INSIDIA NASCOSTA - Non a caso la passività dei leghisti veneti rispetto alla ribalta nazionale è sempre stata proporzionale alla voglia di fatti, di esiti concreti. Perciò la scoperta che a Roma e a Gemonio si banchettava mentre nel Nordest si predicava rigore e ordine, stavolta potrebbe cambiare il quadro. Costringendo il Veneto a reclamare una presenza vera ai vertici del partito, al di là dell'alleanza con lo stesso Maroni, ormai segretario in pectore. Il leader dei Barbari sognanti oggi appare lanciato, persino illibato. Ma potrebbe essere la prossima delusione. Solo per fare un esempio: Davide Boni e Gianluca Pini, coppia di indagati di alto profilo, sono gente sua.

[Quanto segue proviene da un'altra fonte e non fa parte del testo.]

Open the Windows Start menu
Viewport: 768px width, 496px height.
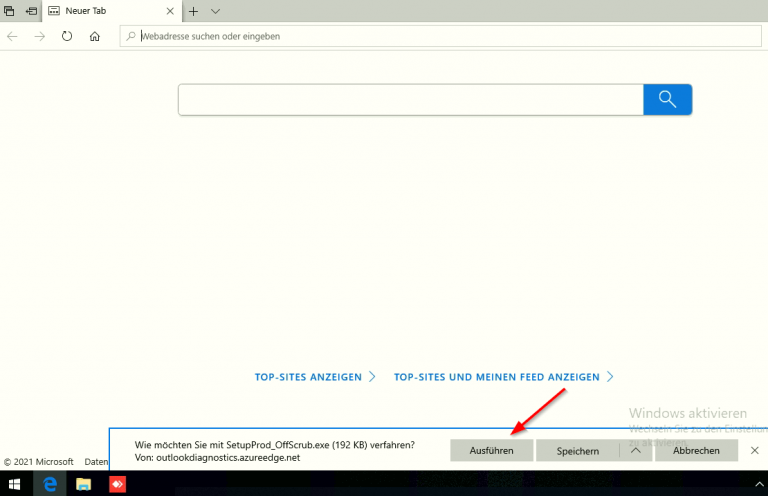click(15, 484)
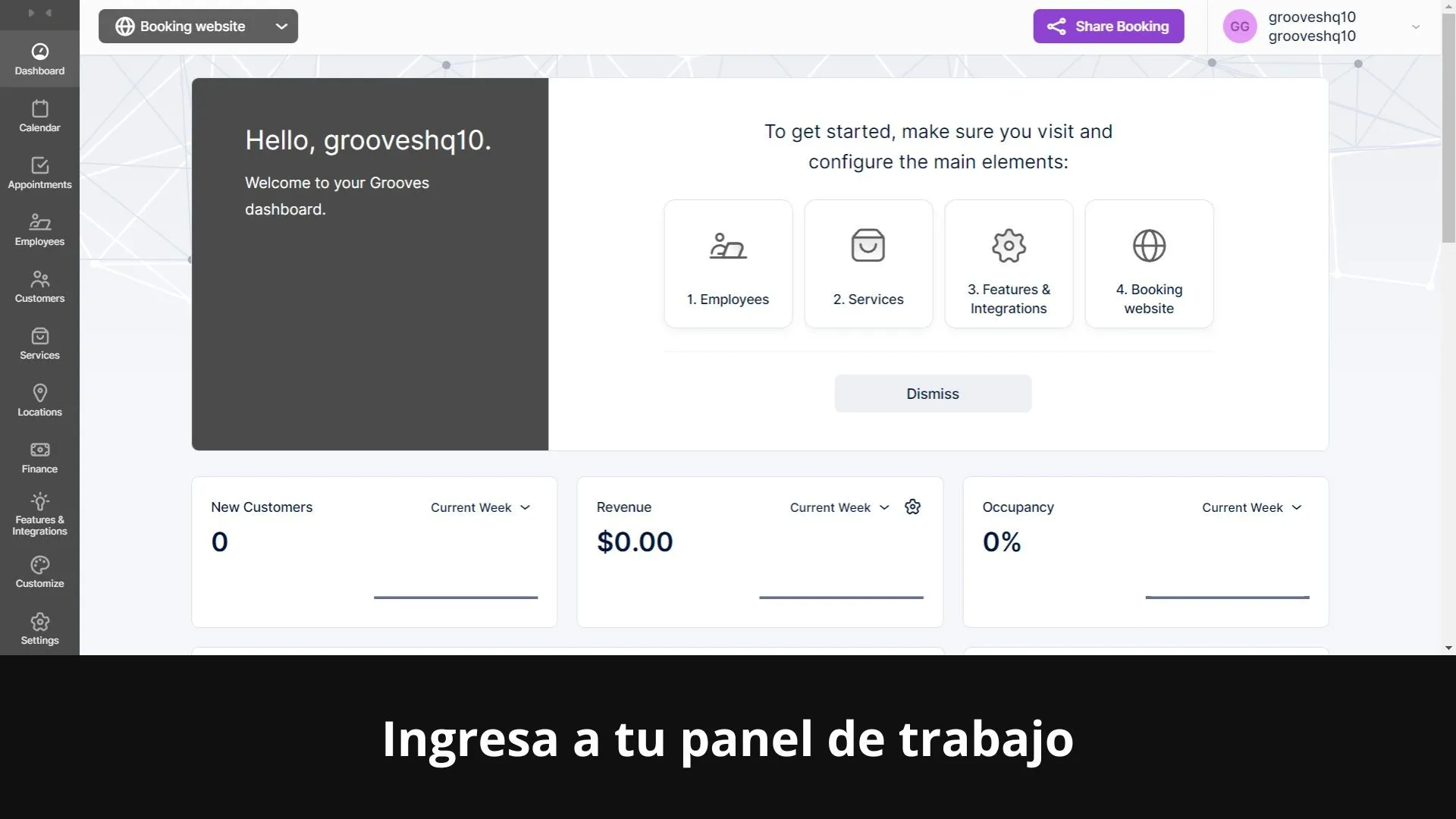Expand Occupancy Current Week filter
This screenshot has width=1456, height=819.
(1251, 507)
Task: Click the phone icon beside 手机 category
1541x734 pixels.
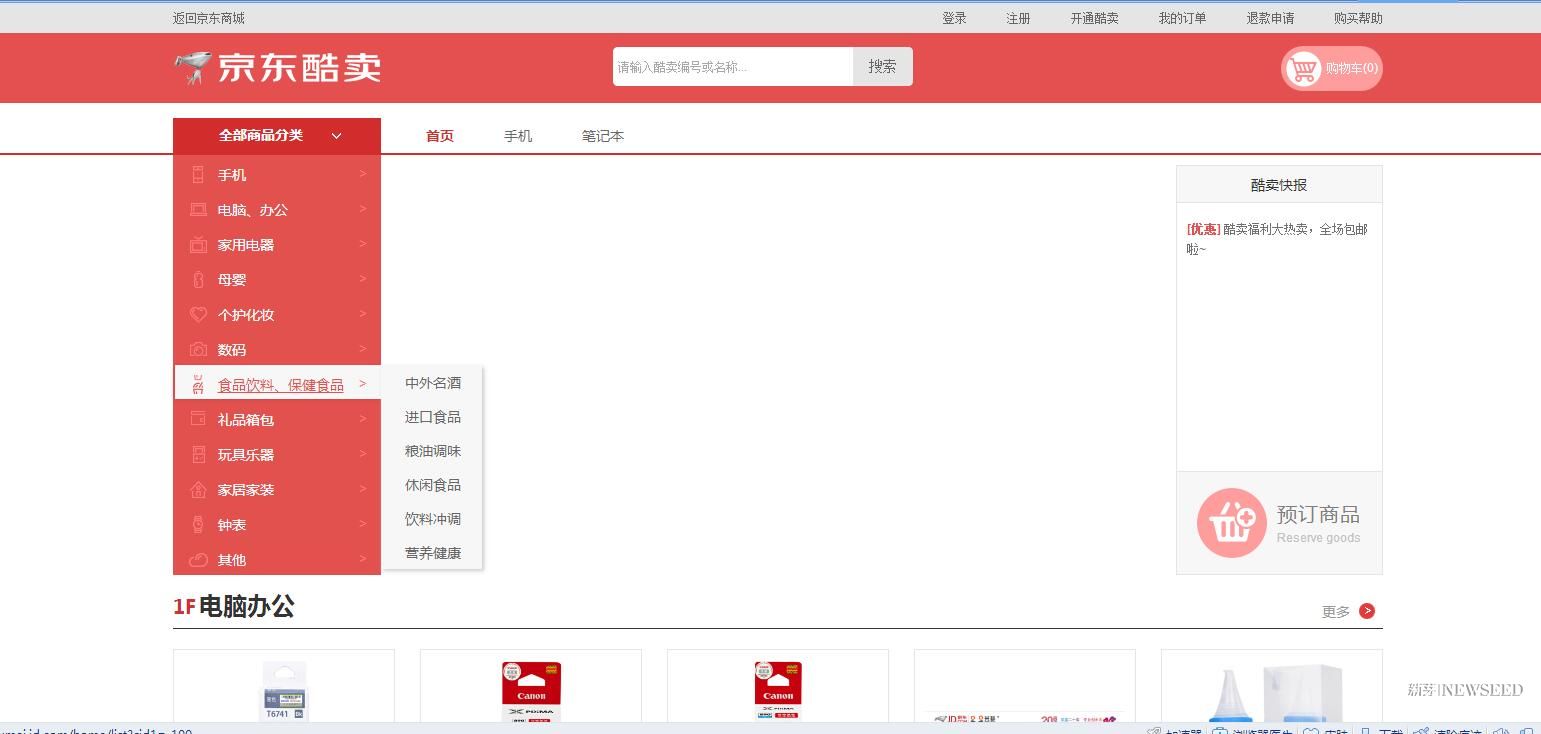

PRIMA LINEA - Ecco perché stavolta, autoeliminatosi Zaia, da Tosi alla Del Lago passando per Gobbo o eventuali outsider, tra i 'conigli' veneti qualcuno che non voglia delegare, ma stare in prima fila a controllare i giochetti lombardi, dovrà per forza manifestarsi. Altrimenti al prossimo autogol - che in Italia è sempre dietro l'angolo - la base nordestina potrebbe davvero esplodere. Peggio che di fronte a un aumento delle tasse.